Print the lines of the entries below from the one with "Instruction: Click the" through the final line, exactly as they appear. The pictures are not part of the copy.

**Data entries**
↓

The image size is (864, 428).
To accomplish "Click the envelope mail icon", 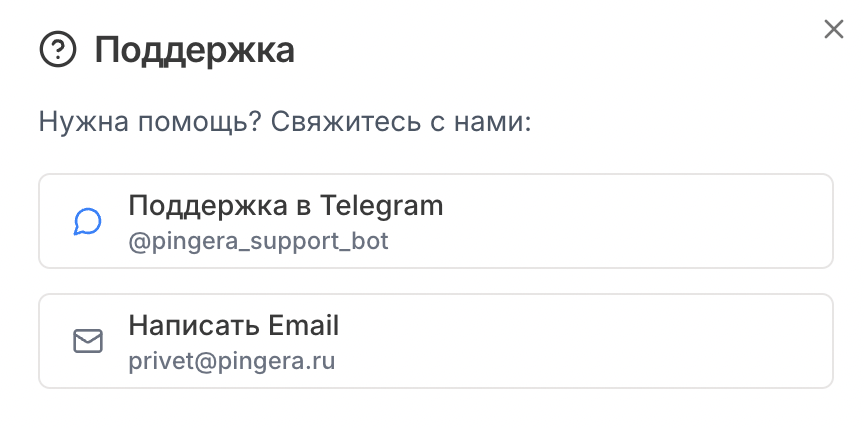I will [x=88, y=341].
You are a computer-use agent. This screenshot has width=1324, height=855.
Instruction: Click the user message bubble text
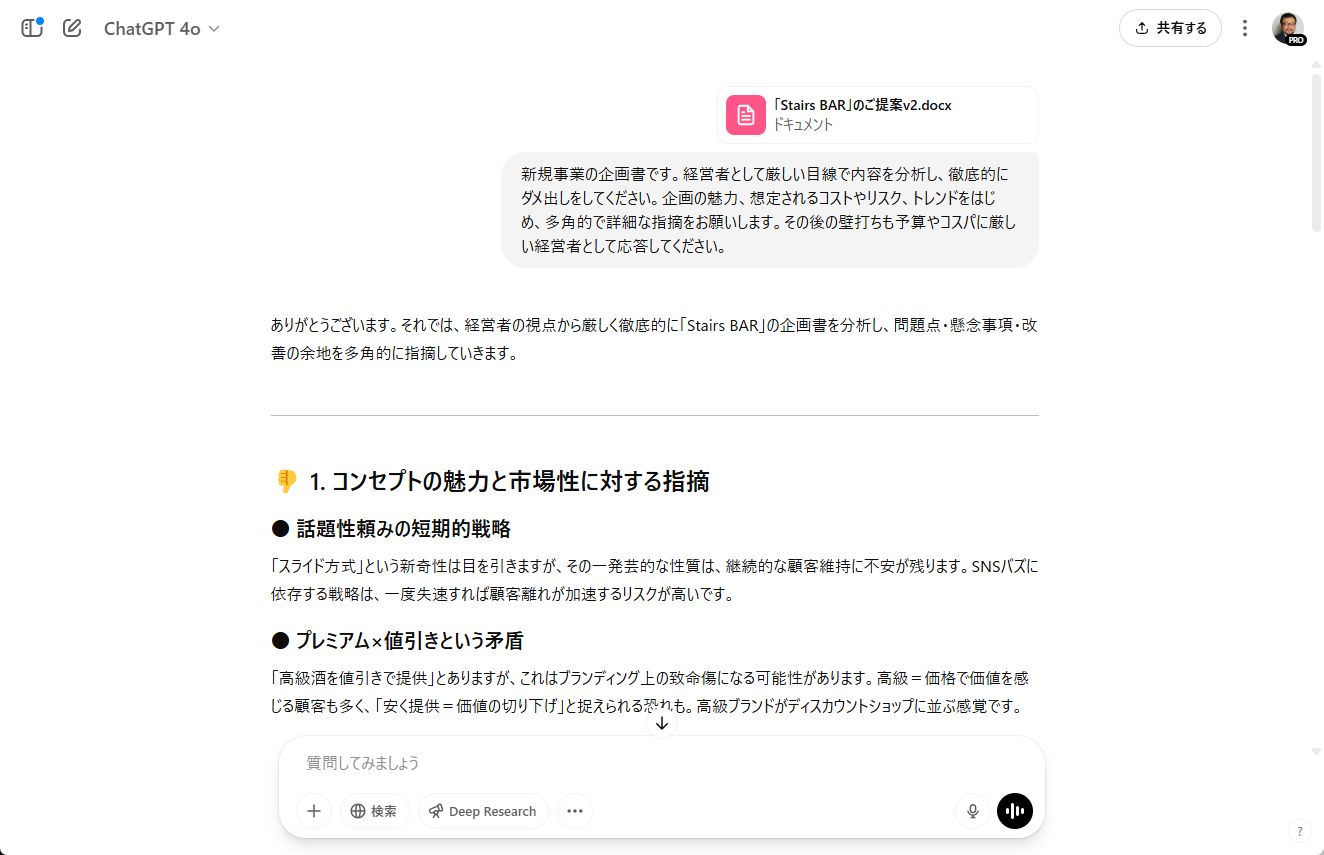point(770,210)
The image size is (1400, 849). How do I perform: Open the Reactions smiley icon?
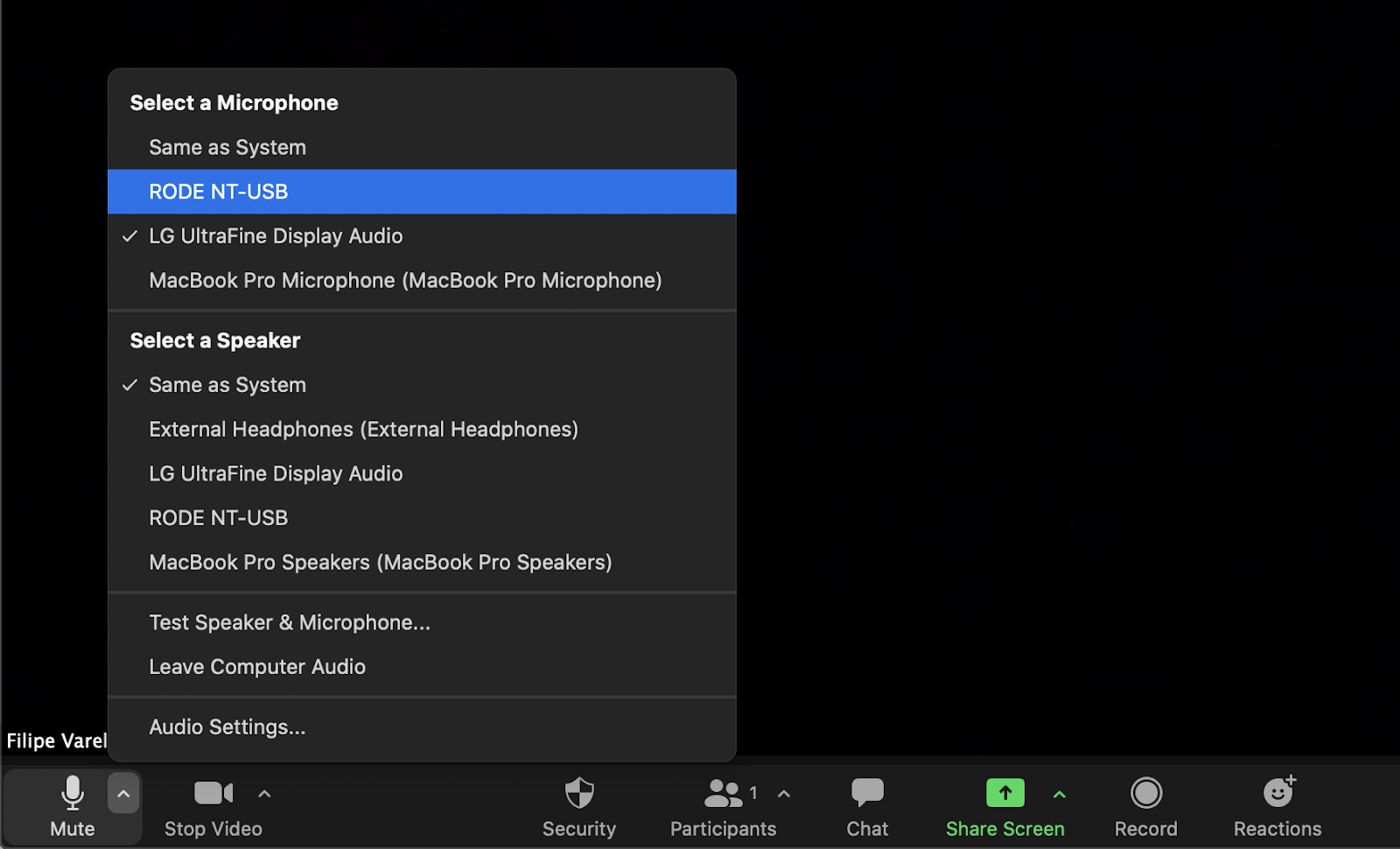pyautogui.click(x=1278, y=794)
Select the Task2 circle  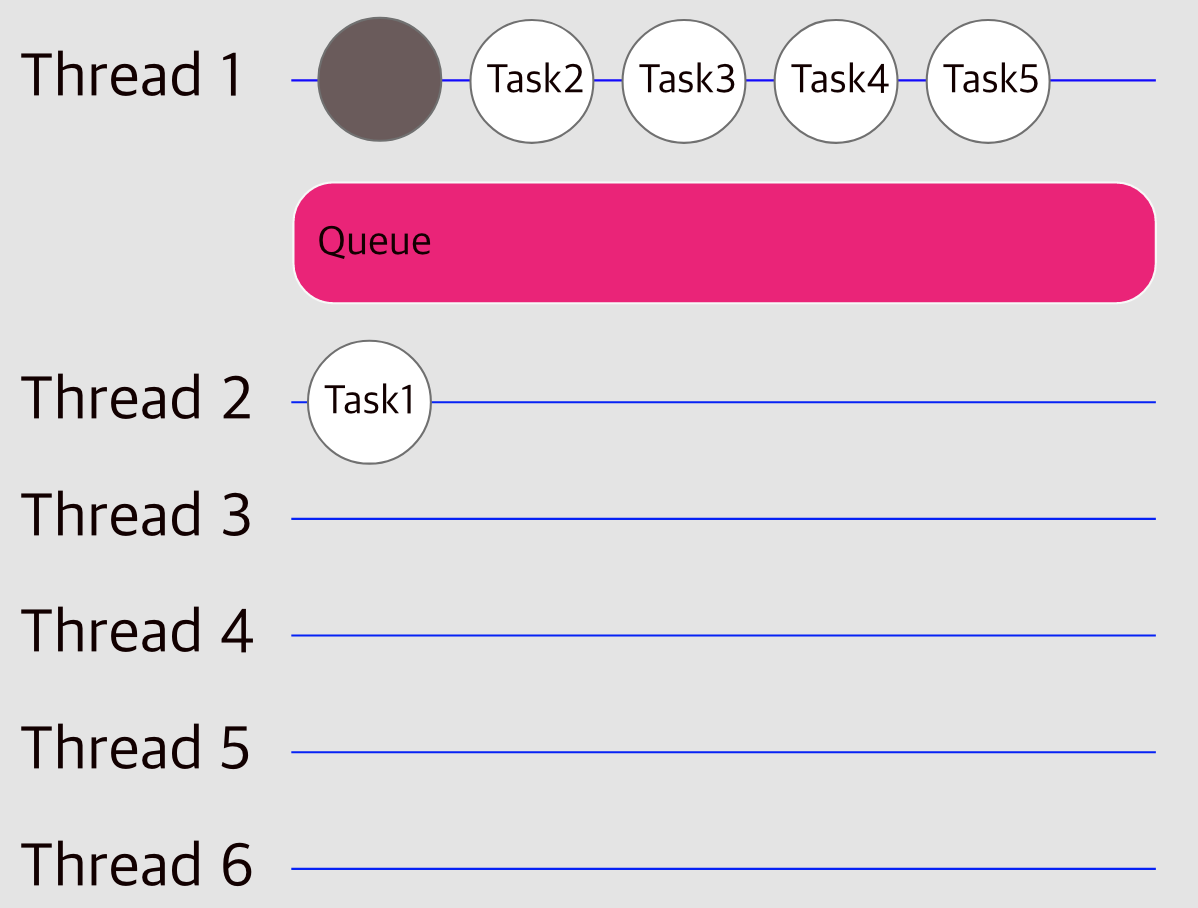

↑

**ANSWER SPACE**
Instruction: Click the user message bubble text
point(770,210)
The image size is (1400, 849). How do I perform: Open the Reactions smiley icon?
pyautogui.click(x=1278, y=794)
Select the Task2 circle  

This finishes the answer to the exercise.